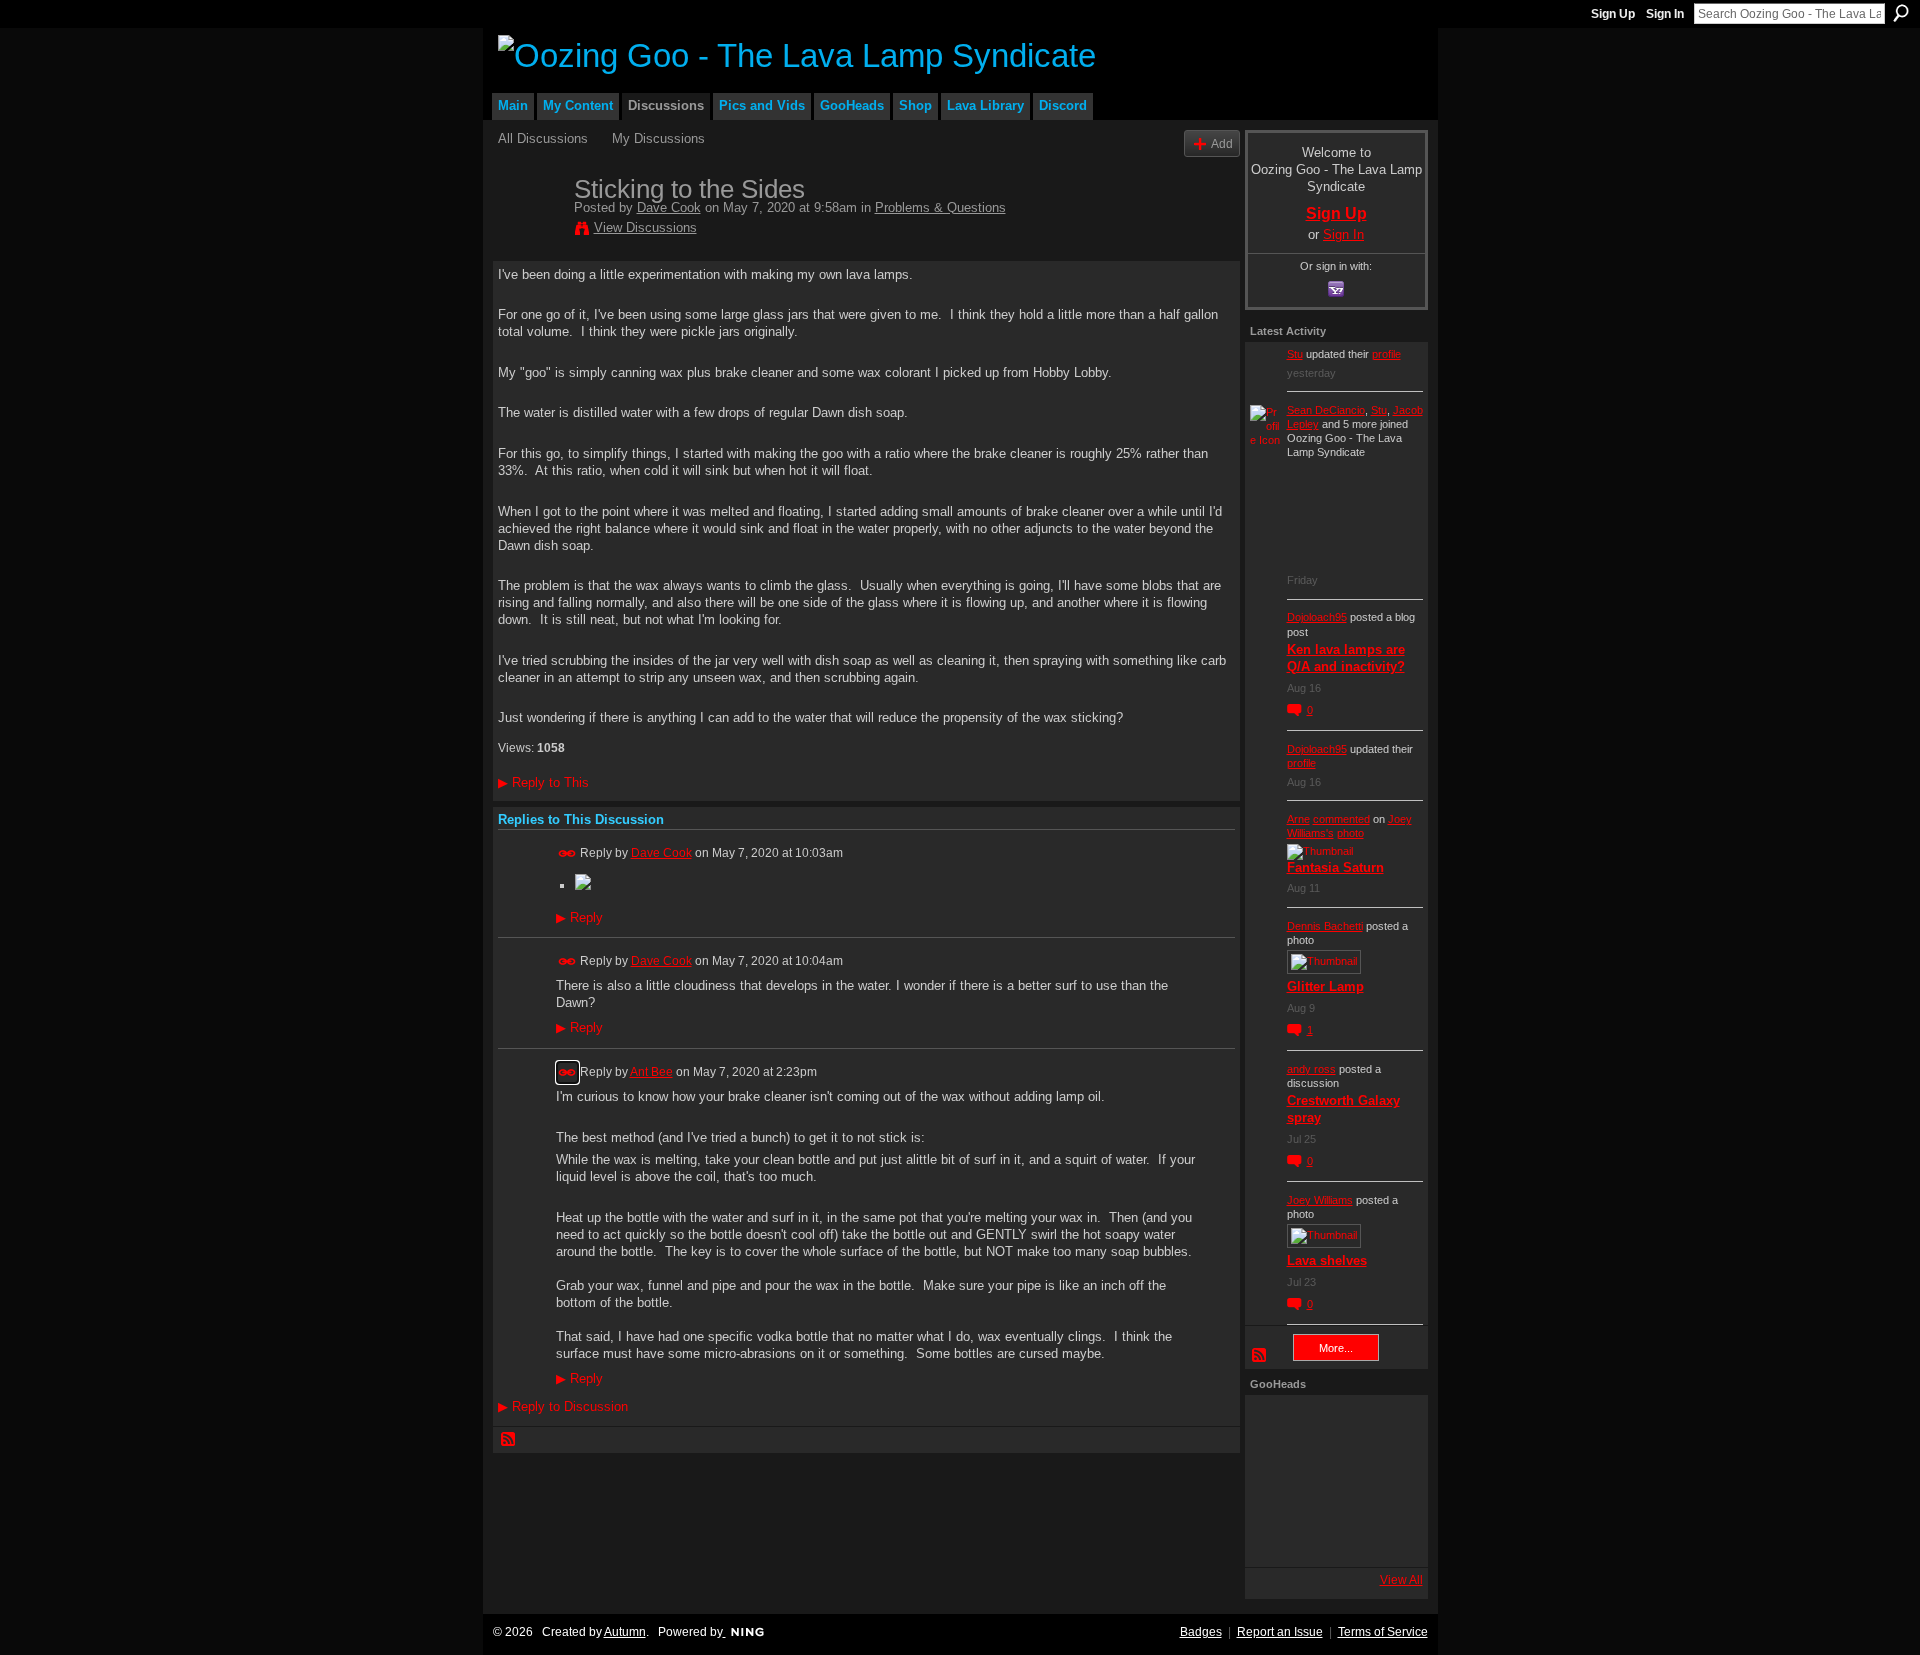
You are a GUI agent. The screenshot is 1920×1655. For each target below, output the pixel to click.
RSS (509, 1440)
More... (1336, 1348)
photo (1350, 833)
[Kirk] (1331, 1481)
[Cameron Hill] (1331, 1427)
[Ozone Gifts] (1385, 1427)
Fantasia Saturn (1335, 867)
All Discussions (543, 138)
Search (1901, 13)
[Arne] (1331, 1535)
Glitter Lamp (1325, 986)
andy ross (1311, 1069)
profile (1386, 354)
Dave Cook (669, 207)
####################
Give back the material exactly as written, from its first line to the line that contains "All Discussions (543, 138)", and leave out the pictures.

You are a GUI agent. The screenshot is 1920×1655. For each target below, output the pixel to click.
RSS (509, 1440)
More... (1336, 1348)
photo (1350, 833)
[Kirk] (1331, 1481)
[Cameron Hill] (1331, 1427)
[Ozone Gifts] (1385, 1427)
Fantasia Saturn (1335, 867)
All Discussions (543, 138)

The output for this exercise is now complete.